I've seen several topics about using two pi-holes to serve up DHCP replies and the suggestions for getting them to work together without conflict. None of them seem really optimal to me but they are workable. Given that, look at this as more of a discussion starter than an actual request someone start writing code.
Looking at the ISC DHCP server, it offers a failover option that looks interesting, particularly the problem section. Getting something similar in Dnsmasq is not likely but possibly something to accomplish some of the functionality could be added to the pi-hole software, not modifying Dnsmasq code.
A simple first thought is to have a primary and fallback DHCP option/setting for pi-hole that picks the type of DHCP service that that pi-hole will provide.
The primary would work just as the current setup does.
The fallback would normally be disabled to avoid conflicts. A daemon or cron job could check the availability of the primary DHCP server and if it appears dead could enable the fallback DHCP server and disable it if the primary again appears to be working. The primary "server down" checks would not need to be frequent given the DHCP renewal process but primary "server up" checks should probably be much more frequent to keep from having the two servers running at the same time.

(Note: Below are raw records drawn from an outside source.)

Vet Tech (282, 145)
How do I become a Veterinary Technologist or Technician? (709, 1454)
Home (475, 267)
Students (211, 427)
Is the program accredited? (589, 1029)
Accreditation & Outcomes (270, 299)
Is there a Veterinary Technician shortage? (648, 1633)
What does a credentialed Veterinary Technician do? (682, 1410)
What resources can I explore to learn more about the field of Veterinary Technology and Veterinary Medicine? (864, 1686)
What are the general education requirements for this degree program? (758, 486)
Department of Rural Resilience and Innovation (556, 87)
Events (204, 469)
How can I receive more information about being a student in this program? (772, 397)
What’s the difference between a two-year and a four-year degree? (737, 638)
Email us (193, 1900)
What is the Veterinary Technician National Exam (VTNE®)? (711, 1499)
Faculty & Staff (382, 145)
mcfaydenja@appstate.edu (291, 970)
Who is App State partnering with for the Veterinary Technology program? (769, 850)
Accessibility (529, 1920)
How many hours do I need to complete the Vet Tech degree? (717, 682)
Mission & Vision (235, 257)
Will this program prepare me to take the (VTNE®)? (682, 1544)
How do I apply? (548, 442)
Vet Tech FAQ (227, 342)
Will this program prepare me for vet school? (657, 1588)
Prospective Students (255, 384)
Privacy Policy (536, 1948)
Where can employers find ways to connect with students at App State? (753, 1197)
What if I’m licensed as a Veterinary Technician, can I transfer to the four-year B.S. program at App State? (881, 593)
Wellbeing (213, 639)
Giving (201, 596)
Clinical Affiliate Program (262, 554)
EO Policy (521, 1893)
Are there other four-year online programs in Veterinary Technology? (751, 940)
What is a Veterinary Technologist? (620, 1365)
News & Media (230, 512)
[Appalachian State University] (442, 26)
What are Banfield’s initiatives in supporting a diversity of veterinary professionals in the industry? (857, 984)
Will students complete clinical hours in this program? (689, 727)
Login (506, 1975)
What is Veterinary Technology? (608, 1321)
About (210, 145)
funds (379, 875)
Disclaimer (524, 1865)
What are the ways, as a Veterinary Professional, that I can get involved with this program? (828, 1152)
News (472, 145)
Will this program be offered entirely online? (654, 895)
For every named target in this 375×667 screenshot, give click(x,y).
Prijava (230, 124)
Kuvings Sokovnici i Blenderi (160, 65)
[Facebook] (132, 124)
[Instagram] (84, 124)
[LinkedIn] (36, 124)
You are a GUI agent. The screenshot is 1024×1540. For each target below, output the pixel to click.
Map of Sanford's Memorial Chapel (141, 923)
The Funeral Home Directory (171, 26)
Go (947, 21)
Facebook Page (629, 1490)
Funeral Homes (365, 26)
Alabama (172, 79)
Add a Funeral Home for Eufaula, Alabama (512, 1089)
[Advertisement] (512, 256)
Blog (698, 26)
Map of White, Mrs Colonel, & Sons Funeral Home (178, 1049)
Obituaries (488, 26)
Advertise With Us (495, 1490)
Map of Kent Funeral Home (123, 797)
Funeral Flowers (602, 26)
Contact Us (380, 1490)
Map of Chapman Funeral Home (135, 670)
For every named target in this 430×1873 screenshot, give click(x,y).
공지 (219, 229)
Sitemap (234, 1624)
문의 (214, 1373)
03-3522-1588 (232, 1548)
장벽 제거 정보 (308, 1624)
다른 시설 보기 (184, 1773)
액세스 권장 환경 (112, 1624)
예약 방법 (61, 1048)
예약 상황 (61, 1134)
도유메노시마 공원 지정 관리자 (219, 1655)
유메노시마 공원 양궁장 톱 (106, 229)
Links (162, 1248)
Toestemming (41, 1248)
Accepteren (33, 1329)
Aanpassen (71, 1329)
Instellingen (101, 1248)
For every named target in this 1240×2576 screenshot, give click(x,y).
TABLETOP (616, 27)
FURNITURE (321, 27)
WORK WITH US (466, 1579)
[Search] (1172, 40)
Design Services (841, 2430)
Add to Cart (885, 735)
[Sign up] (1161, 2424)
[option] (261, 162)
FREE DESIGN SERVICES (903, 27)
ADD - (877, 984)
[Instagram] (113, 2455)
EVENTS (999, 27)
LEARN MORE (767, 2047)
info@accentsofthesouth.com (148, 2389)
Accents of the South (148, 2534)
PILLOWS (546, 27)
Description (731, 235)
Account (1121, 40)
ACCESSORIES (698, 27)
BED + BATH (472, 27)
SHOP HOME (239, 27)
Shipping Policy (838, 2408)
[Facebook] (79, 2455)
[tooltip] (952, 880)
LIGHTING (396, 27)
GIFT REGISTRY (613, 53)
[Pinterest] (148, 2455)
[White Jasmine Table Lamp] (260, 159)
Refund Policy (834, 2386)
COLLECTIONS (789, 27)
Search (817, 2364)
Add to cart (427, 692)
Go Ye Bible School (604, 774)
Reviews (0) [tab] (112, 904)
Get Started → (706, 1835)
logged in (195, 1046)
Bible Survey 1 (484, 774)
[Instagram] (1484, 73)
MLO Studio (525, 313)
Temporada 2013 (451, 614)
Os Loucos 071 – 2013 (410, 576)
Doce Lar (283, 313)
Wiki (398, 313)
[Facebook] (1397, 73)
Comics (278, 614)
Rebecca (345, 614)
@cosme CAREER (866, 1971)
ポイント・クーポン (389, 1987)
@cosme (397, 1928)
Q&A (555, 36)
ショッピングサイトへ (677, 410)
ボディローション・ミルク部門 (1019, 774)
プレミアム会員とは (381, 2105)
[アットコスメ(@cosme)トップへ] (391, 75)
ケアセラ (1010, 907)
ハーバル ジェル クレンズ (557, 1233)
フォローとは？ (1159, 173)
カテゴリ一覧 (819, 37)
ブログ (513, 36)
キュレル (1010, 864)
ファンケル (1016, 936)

Both could offer the same pool of addresses, not trying to manage duplicates, instead depending on the client performing an ARP check to make sure the address is not being used by another client and reporting any conflicts back to the server.
Not forcing a client to change IP addresses to ones in a different IP pool avoids the issues mentioned at the ISC link.
If that proves workable then possibly the teleporter code could be leveraged to insure the settings between the two stayed in sync? Possibly even disabling user input on the fallback server and only populating from the primary.
If someone wants to experiment using just the cron start/stop options it appears that the webpage script offers a DHCP enable/disable command.